*** Text
This is not a feminist post. This is just a post about a daughter juggling a phase of commotion, confusion and the hullabaloo called marriage.
I had my marriage solemnised three times in three different ways. This is not a very uncommon practice in these days of intermarriages. Now, neither my husband nor I were ever particular about the details. We just wanted to be together. But the whats and wherefores of a wedding ceremony are hardly up to the groom and bride alone, at least in most Indian families, even today. Needless to say, we too got caught up in the negotiations of families, in what was expected and what one definitely did not want to do. In the end, we had a legal wedding, a Shankari wedding and a Vedic wedding…in that order necessarily.
Necessarily? Well, to ensure both our families were happy with the customs followed, as is the case with any couple going through multiple ceremonies. What then was different in this wedding series? Probably nothing, probably nothing at all. Or, maybe, just everything, at least for us.
But I move ahead of myself. Marriage happens to be just one very visible, but never the first, social event in the life of an individual. When discussions started taking place between families, I began to introspect, in a somewhat clichéd fashion, on what really mattered and why. In the process, my attention was drawn time and again to how much a wedding mattered to the parents of a bride or groom-to-be.
We made our choice. Parents mattered. We had our whole lives to ourselves but for this particular event, we decided to give the moments to our parents. Both mothers, in particular, became the focal points of our final decisions on what we wanted to do or not do. The crucial point was that neither was to be hurt. The only trouble was in ensuring how this could be amicably done: for one mother lived, believed and actively pursued the prescriptive dos and don’ts of life put forth by the religious faith she had chosen as her calling. This is not to say that there is anything wrong with this; except, the other was a woman of her own making. One who was used to deducing her own meanings of norms and dictats, choosing to follow only what she could make sense of. Choosing to live her own life. This one was mine. Trying to find a balance between the two was not easy, especially since my mother is a woman I emulate in my day to day living. She is a woman whose viewpoints I was more perceptible to, whose position I was more inclined towards. A woman who clearly holds my admiration in this post as well as in life.
And that brings us to the order of the weddings. My mother-in-law, true to her religious self, refused to believe any form of wedding (even the legal one, though she knew it had to be done in this day and age) as valid except for the one that her faith sanctioned. In keeping with the same beliefs and customs she also did not think it proper for groom and bride to meet before the wedding, or, for that matter, mothers to be present at the weddings of their children. That put the Shankari wedding as the first of the social weddings on the list. My mother, on the other hand, did not share the same beliefs. She did not see anything wrong in letting the groom and the bride meet before the wedding, especially given that in a love marriage partners already go through their fair share of meeting and courting much before parents actually come into the picture. She in fact wanted us to have a pre-wedding get-together of sorts but that could not happen without hurting my mother-in-law’s sentiments. The legal wedding, therefore, preceded the Shankari wedding- allowing us both to meet and not meet (since, strictly speaking, it did solemnise a marriage).
******
*** Data section
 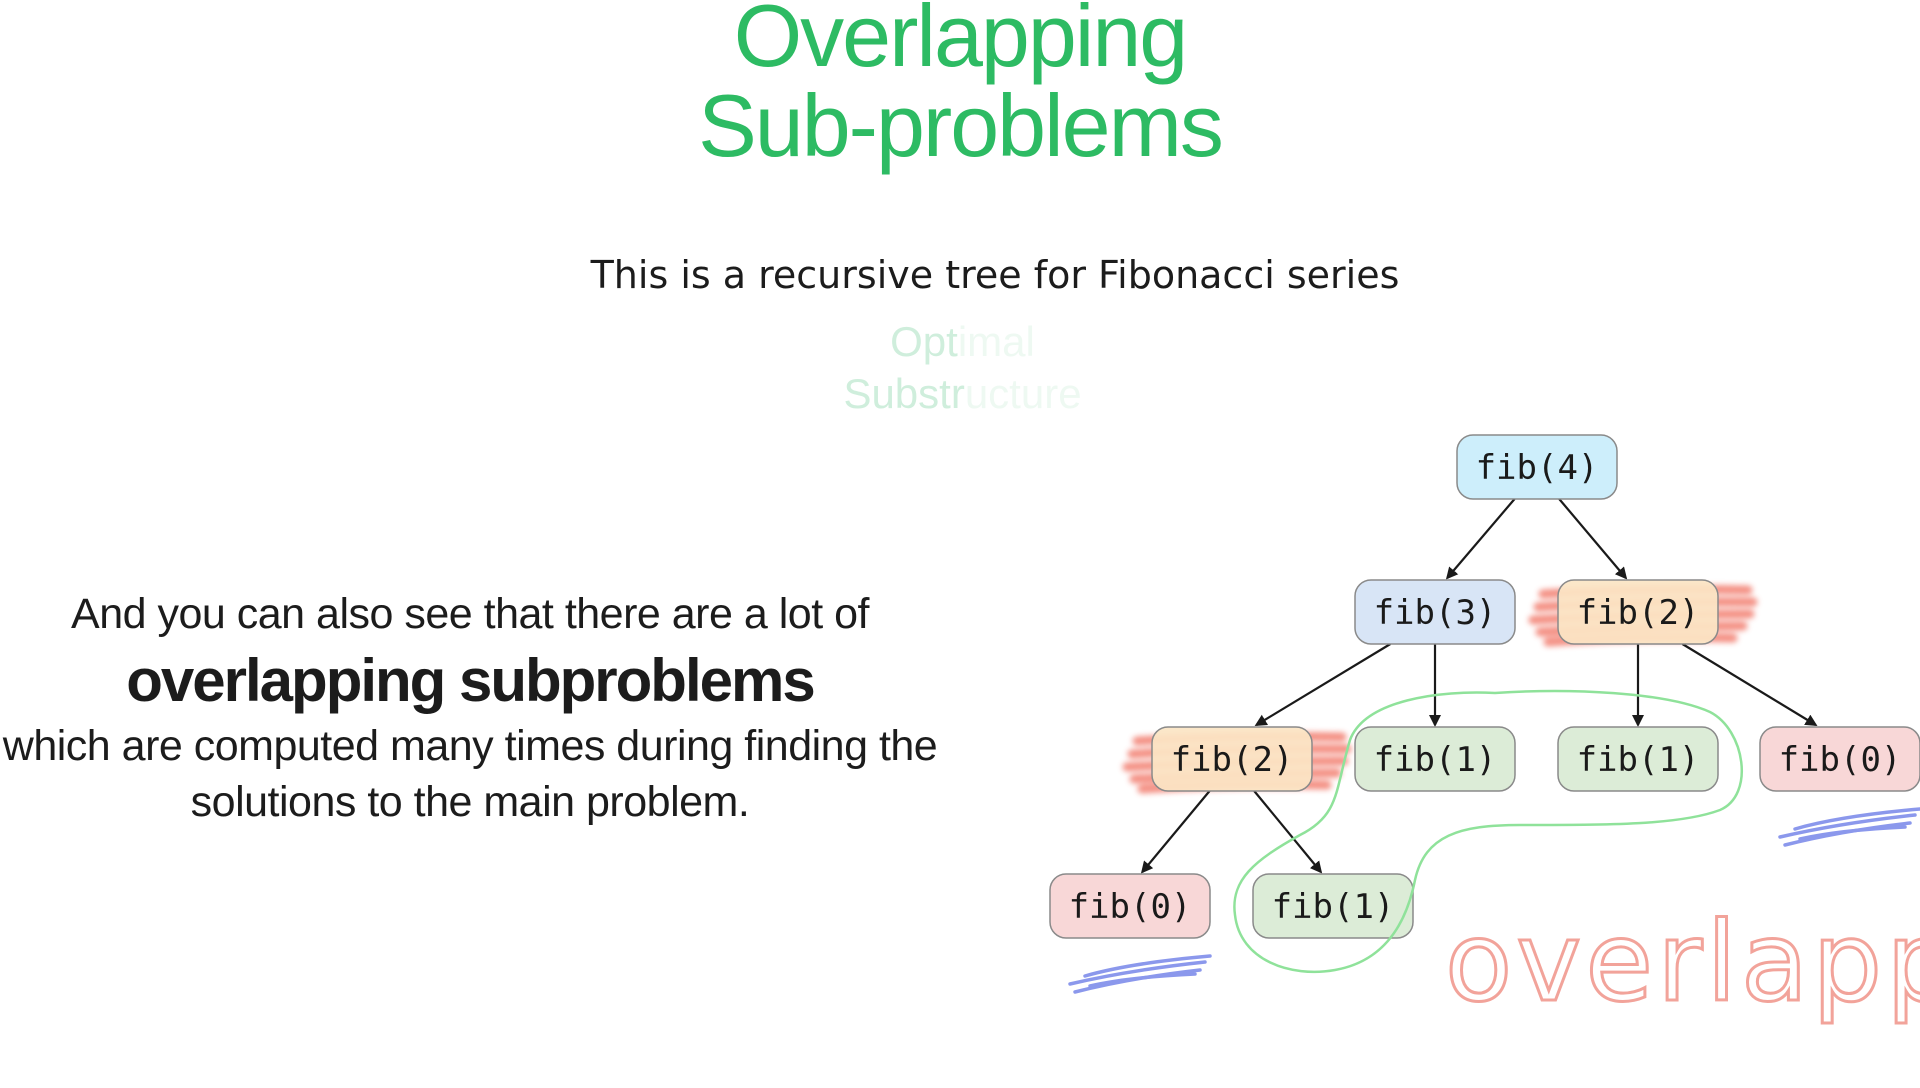 What do you see at coordinates (1682, 962) in the screenshot?
I see `handwritten-annotation: overlapping` at bounding box center [1682, 962].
******
**Task brief:**
Carry on writing the wedding essay from its last sentence. The material stands apart from the wedding essay.

**Result of the task:**
Most important however was my mother’s desire to be there as a part of the wedding ceremony. She wanted to watch and participate. Traditionally, and this I realise stands in several Hindu cultures, mothers are not allowed to be present at a wedding because it is feared that a mother cannot let go of her child into adulthood. Her love and attachment is supposedly so great that she will invariably cast an evil eye on the one who was now symbolically taking on the role of her child’s partner or ‘caretaker’. To allow my mother her space in the ceremonies was as important to me as it was to her because, for one, I have never been superstitious and for another, I do not see how according to the above ‘logic’ mothers can be harbingers of ill luck for their children any more than fathers can be. That ensured the decision to conduct the Vedic ceremony. Since my parents did not care about the order of precedence, we decided to go through with it after the Shankari wedding. In keeping with her beliefs, my mother-in-law attended none of the ceremonies.
The day of the first social wedding began with the traditional Juroon ceremony where the would-be mother-in-law comes to bless the bride-to-be with clothes and sindoor, and a ‘thank-you gift’ (usually a mekhela chador) for the mother of the bride. The gift is for all the trouble she has taken in rearing the girl until now. A bride price, in other words. My mother, never a stickler for any of those patriarchal frills and flounces that puts women in the place of commodities or cattle, changed the ceremony by choosing her own words. Instead of expressing gratitude for the gift and wishing me well for the future, she thanked my mother-in-law for choosing to be my mother alongside her, for giving her daughter two mothers! Needless to say I was elated, but of course not too many women around us liked it. After all, my mother-in-law wasn’t the only one present who believed tradition was sacrosanct.
On the evening of the Shankari wedding, my mother took her chances and came out to watch the ceremony. Unfortunately, I learnt later, she was shooed away and she disappeared so as to not disrupt the proceedings. This ceremony was so patriarchal that at the very end the couple was only required to take the blessings of the two fathers and other elderly gentlemen present. Things changed the next day though. Not only did my mother watch the Vedic ceremony, she also participated in it. Rewording the ‘kanyadaan’, she refused to ‘give away’ her daughter; instead, she accepted a son into her family while placing my hand in my husband’s and holding both together.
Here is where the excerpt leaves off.